Records:
* Start *
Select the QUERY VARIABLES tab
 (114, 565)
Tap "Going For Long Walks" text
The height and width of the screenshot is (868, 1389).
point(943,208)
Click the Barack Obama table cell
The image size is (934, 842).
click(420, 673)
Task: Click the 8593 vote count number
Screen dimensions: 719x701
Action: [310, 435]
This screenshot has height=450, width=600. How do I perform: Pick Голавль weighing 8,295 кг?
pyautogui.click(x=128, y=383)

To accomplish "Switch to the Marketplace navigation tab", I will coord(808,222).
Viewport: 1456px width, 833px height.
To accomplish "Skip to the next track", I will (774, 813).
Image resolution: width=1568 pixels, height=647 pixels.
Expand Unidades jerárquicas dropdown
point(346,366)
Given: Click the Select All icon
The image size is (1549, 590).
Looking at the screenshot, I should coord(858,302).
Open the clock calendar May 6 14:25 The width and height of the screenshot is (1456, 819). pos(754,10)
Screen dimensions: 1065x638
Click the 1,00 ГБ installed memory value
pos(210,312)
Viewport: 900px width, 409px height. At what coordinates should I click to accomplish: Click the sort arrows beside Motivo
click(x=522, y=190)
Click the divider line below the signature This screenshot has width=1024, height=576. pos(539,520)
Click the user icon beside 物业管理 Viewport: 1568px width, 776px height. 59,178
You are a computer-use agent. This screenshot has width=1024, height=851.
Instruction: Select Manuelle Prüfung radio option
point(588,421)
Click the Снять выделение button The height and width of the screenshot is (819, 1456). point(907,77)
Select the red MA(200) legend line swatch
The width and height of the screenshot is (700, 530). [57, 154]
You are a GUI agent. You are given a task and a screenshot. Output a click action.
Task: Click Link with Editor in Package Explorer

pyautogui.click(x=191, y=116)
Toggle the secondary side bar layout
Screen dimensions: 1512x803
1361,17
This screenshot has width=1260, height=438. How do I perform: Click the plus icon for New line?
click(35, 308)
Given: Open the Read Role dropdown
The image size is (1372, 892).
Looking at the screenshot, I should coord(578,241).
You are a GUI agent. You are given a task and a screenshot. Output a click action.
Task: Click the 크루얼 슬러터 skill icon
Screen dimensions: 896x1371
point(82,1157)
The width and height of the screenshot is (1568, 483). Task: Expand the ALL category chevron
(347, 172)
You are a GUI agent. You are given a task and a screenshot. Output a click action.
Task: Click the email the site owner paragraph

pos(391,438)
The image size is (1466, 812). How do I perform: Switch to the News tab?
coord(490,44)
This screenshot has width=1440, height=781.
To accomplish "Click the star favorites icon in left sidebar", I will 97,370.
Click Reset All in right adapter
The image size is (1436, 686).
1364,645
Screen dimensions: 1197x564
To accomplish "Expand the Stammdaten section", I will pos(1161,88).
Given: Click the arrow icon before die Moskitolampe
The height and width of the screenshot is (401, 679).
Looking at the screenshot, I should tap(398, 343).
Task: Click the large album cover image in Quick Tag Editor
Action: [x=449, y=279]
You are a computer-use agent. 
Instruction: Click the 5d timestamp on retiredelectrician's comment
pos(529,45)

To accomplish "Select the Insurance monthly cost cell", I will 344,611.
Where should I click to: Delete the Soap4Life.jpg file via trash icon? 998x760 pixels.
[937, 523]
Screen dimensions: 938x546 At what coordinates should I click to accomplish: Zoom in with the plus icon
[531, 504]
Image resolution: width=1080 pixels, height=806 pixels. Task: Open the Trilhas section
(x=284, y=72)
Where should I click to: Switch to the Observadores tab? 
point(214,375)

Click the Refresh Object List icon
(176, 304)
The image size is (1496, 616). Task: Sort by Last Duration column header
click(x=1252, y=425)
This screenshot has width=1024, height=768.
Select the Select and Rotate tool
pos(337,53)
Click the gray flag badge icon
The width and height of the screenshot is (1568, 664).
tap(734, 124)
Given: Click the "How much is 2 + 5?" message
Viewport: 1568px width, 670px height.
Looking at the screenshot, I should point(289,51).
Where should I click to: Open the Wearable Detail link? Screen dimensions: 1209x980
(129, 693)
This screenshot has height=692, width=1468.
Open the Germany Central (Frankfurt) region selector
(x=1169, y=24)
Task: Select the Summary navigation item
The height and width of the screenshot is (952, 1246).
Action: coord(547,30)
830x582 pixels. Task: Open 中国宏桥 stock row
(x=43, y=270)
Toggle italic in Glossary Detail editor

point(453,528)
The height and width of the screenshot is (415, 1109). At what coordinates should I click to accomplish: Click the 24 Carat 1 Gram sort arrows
* End *
Extract every line of the data above that contains the string "Instruction", treating uppercase and lowercase as different.

> [FINISHED ANSWER]:
Instruction: Select Manuelle Prüfung radio option
Instruction: Click the 5d timestamp on retiredelectrician's comment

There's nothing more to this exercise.